- _Available records_:

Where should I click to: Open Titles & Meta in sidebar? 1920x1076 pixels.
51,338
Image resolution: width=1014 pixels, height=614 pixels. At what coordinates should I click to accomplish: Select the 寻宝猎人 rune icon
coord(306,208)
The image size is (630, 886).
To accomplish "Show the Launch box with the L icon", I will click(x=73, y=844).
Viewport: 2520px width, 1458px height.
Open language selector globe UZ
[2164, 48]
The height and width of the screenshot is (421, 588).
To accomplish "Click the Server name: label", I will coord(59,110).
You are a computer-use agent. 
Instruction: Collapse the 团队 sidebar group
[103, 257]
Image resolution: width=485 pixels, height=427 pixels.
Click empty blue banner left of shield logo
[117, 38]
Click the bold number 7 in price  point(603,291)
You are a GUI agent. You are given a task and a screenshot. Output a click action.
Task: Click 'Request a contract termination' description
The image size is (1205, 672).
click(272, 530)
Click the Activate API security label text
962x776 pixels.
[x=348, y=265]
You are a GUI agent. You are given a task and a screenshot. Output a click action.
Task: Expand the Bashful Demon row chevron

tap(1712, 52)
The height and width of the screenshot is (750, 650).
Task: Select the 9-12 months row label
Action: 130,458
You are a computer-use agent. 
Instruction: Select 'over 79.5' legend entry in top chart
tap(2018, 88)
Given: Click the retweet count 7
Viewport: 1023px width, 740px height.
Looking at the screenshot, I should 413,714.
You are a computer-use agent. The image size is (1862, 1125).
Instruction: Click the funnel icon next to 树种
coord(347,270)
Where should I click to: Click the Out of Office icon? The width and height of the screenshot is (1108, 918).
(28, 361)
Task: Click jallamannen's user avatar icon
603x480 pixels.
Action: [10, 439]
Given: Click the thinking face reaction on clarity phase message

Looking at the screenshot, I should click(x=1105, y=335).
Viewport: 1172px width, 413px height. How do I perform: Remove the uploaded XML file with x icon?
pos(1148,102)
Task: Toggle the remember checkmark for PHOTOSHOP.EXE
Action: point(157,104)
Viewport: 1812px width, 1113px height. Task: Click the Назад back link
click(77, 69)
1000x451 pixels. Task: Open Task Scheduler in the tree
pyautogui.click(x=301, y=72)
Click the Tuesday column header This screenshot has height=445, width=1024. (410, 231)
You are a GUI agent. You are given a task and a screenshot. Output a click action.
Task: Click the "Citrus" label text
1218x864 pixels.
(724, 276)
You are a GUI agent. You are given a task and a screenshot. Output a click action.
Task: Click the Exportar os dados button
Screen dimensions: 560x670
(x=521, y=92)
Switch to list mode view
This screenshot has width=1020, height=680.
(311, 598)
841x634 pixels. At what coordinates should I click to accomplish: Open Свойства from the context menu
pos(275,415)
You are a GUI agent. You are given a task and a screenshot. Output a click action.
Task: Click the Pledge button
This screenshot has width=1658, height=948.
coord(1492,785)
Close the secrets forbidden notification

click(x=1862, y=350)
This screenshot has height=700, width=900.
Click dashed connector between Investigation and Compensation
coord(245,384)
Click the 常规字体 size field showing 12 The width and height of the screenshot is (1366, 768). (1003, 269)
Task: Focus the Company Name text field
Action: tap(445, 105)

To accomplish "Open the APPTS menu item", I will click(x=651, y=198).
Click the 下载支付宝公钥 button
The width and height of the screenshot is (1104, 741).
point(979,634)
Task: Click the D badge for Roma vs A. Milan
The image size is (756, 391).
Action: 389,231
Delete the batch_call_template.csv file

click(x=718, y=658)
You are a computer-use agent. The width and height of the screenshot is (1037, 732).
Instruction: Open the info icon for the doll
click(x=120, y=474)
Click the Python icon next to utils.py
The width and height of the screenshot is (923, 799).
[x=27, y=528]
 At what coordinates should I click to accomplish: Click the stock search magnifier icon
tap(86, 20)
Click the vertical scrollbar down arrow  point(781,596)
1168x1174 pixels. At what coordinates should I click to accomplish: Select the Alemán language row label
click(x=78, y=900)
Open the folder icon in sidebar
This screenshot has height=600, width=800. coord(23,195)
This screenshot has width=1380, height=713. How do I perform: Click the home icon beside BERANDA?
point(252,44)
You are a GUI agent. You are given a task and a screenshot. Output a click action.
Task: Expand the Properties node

- _Task objective_: Word for word, restate the lines above.

- _Exercise output_:
Where should I click to: Open Titles & Meta in sidebar? 1920x1076 pixels.
51,338
Image resolution: width=1014 pixels, height=614 pixels. At what coordinates should I click to accomplish: Select the 寻宝猎人 rune icon
coord(306,208)
The image size is (630, 886).
To accomplish "Show the Launch box with the L icon", I will click(x=73, y=844).
Viewport: 2520px width, 1458px height.
Open language selector globe UZ
[2164, 48]
The height and width of the screenshot is (421, 588).
To accomplish "Click the Server name: label", I will coord(59,110).
You are a computer-use agent. 
Instruction: Collapse the 团队 sidebar group
[103, 257]
Image resolution: width=485 pixels, height=427 pixels.
Click empty blue banner left of shield logo
[117, 38]
Click the bold number 7 in price  point(603,291)
You are a GUI agent. You are given a task and a screenshot. Output a click action.
Task: Click 'Request a contract termination' description
The image size is (1205, 672).
click(272, 530)
Click the Activate API security label text
962x776 pixels.
[x=348, y=265]
You are a GUI agent. You are given a task and a screenshot. Output a click action.
Task: Expand the Bashful Demon row chevron

tap(1712, 52)
The height and width of the screenshot is (750, 650).
Task: Select the 9-12 months row label
Action: 130,458
You are a computer-use agent. 
Instruction: Select 'over 79.5' legend entry in top chart
tap(2018, 88)
Given: Click the retweet count 7
Viewport: 1023px width, 740px height.
Looking at the screenshot, I should 413,714.
You are a computer-use agent. The image size is (1862, 1125).
Instruction: Click the funnel icon next to 树种
coord(347,270)
Where should I click to: Click the Out of Office icon? The width and height of the screenshot is (1108, 918).
(28, 361)
Task: Click jallamannen's user avatar icon
603x480 pixels.
Action: [10, 439]
Given: Click the thinking face reaction on clarity phase message

Looking at the screenshot, I should click(x=1105, y=335).
Viewport: 1172px width, 413px height. How do I perform: Remove the uploaded XML file with x icon?
pos(1148,102)
Task: Toggle the remember checkmark for PHOTOSHOP.EXE
Action: point(157,104)
Viewport: 1812px width, 1113px height. Task: Click the Назад back link
click(77, 69)
1000x451 pixels. Task: Open Task Scheduler in the tree
pyautogui.click(x=301, y=72)
Click the Tuesday column header This screenshot has height=445, width=1024. (410, 231)
You are a GUI agent. You are given a task and a screenshot. Output a click action.
Task: Click the "Citrus" label text
1218x864 pixels.
(724, 276)
You are a GUI agent. You are given a task and a screenshot. Output a click action.
Task: Click the Exportar os dados button
Screen dimensions: 560x670
(x=521, y=92)
Switch to list mode view
This screenshot has width=1020, height=680.
(311, 598)
841x634 pixels. At what coordinates should I click to accomplish: Open Свойства from the context menu
pos(275,415)
You are a GUI agent. You are given a task and a screenshot. Output a click action.
Task: Click the Pledge button
This screenshot has width=1658, height=948.
coord(1492,785)
Close the secrets forbidden notification

click(x=1862, y=350)
This screenshot has height=700, width=900.
Click dashed connector between Investigation and Compensation
coord(245,384)
Click the 常规字体 size field showing 12 The width and height of the screenshot is (1366, 768). (1003, 269)
Task: Focus the Company Name text field
Action: tap(445, 105)

To accomplish "Open the APPTS menu item", I will click(x=651, y=198).
Click the 下载支付宝公钥 button
The width and height of the screenshot is (1104, 741).
point(979,634)
Task: Click the D badge for Roma vs A. Milan
The image size is (756, 391).
Action: 389,231
Delete the batch_call_template.csv file

click(x=718, y=658)
You are a computer-use agent. The width and height of the screenshot is (1037, 732).
Instruction: Open the info icon for the doll
click(x=120, y=474)
Click the Python icon next to utils.py
The width and height of the screenshot is (923, 799).
[x=27, y=528]
 At what coordinates should I click to accomplish: Click the stock search magnifier icon
tap(86, 20)
Click the vertical scrollbar down arrow  point(781,596)
1168x1174 pixels. At what coordinates should I click to accomplish: Select the Alemán language row label
click(x=78, y=900)
Open the folder icon in sidebar
This screenshot has height=600, width=800. coord(23,195)
This screenshot has width=1380, height=713. How do I perform: Click the home icon beside BERANDA?
point(252,44)
You are a GUI agent. You are given a task and a screenshot. Output a click action.
Task: Expand the Properties node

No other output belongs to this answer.